Brad Flaherty – Hand lettering project
“I got into hand lettering about 6 years ago when a co-worker of mine — while living in Chicago — turned me over to Jon Contino’s artwork. As soon as I saw it, I was in love. I always had a passion for art and design, but this was different. His work really spoke to me and I wanted to create the same kind of art. When I started sketching out a word it was terrible, but I knew I was terrible and I had a passion to improve my skills. Looking back through my old sketchbooks and even my Instagram, it’s a good reminder that I once sucked at it. And this is not to say that I am a superior letterer now, I can just see how I have progressed and I am happy with that progress. I’ve been pretty fortunate to land some great projects doing lettering for both my personal clients and agencies that I have worked at. It’s super fun and rewarding when someone trusts your skills and wants to incorporate that into their business. I’ve had the pleasure of working with big name hotel brands, an NFL team, coffee companies and coffee houses, donut shops, restaurants, record labels and bands to mention a few. Each one of these projects has been really awesome and it’s helped me push myself to deliver work that even surprises me.”
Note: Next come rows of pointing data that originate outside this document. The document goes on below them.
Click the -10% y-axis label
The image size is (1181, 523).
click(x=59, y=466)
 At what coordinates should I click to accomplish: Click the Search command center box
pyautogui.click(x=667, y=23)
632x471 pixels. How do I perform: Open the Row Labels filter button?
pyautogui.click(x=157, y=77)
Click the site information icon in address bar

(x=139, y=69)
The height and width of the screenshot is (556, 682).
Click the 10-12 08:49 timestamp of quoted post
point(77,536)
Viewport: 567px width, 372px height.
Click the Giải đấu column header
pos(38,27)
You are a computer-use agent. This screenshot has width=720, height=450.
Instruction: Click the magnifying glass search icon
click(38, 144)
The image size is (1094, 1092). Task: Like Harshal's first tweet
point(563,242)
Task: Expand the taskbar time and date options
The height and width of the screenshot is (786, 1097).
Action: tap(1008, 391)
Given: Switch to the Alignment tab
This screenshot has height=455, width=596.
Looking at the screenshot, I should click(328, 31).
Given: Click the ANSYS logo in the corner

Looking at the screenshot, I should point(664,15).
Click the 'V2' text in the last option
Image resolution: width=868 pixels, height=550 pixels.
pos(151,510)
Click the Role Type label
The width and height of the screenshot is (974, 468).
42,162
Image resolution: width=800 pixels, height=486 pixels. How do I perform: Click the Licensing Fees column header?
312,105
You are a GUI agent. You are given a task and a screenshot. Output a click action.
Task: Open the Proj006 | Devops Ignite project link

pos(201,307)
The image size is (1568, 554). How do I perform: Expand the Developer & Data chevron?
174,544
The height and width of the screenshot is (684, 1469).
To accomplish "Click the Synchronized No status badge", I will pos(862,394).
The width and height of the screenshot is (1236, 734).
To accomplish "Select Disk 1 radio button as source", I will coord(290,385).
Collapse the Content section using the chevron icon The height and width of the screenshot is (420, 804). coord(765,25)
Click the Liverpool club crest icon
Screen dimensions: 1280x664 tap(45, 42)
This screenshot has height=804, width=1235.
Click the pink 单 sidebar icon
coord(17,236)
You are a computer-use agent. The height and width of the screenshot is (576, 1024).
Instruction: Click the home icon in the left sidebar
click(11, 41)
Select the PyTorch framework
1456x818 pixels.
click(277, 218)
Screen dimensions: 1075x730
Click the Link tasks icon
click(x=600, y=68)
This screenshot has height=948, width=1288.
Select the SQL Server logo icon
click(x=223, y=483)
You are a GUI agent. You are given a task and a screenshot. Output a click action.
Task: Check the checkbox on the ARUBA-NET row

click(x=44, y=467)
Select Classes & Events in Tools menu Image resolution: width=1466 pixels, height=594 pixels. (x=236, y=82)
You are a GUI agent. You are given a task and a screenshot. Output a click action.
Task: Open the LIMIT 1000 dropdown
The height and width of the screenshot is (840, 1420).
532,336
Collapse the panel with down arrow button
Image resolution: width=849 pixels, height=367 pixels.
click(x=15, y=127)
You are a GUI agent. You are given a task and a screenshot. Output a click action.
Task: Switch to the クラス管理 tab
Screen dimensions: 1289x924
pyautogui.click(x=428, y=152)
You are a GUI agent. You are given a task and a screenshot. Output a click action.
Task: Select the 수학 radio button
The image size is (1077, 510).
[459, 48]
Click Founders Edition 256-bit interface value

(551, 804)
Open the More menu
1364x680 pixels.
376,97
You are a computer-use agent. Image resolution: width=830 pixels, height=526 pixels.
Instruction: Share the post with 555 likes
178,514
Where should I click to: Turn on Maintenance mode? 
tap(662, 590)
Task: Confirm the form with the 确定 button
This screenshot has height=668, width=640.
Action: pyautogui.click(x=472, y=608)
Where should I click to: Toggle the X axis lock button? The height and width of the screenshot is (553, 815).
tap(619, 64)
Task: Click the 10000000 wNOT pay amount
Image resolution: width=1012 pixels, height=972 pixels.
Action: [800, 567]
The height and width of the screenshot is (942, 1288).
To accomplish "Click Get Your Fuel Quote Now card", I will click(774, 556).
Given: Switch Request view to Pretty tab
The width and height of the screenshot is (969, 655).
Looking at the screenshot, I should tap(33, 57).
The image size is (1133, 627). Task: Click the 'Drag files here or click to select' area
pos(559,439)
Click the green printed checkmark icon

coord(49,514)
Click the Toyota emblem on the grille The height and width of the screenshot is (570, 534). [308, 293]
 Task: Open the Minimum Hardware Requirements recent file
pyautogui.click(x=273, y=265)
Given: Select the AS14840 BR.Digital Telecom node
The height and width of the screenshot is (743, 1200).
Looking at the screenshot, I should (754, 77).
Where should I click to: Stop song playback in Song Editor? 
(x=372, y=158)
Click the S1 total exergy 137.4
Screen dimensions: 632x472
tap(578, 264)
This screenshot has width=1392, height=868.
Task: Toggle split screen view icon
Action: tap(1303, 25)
Travis Stewart – Hand lettering project
“I started hand-lettering because I was having the now classic existential crisis that comes after graduating and getting a real job. Life felt monotonous so I wanted to start drawing for fun again and to get off the computer. Typography never really interested me much in school because I wanted to be more of a illustrator, so lettering has really been a journey of discovery for me. Over time I’ve just gotten more and more into it. I love the idea that I can add levels of depth to words by the way they’re laid out or in how they interact with each other visually. I feel like I’ve learned a lot about design overall in the process.”
Jenue – Quotes and typography
“Aiga Design asked me to create 5 different quotes for a series that they were doing with lots of Artists. It was really great to think of a way to make a design format that was developed in a similar manner but was visually different. So, I had to figure out a few new technics to finish every image with a happy ending for me. It’s a project that I am very proud of, as it gave me some new ways to face other projects that were coming after it, and it was a time when I felt free to create something with my own criteria. “
Jorge Lawerta – Creative lettering
“This was a personal project a did a couple of years ago. My goal was to focus more on the sentences itself more than the lettering work. I didn’t want to make anything too complex or too elaborated, I just felt like making funny sentences with colorful and powerful letters.”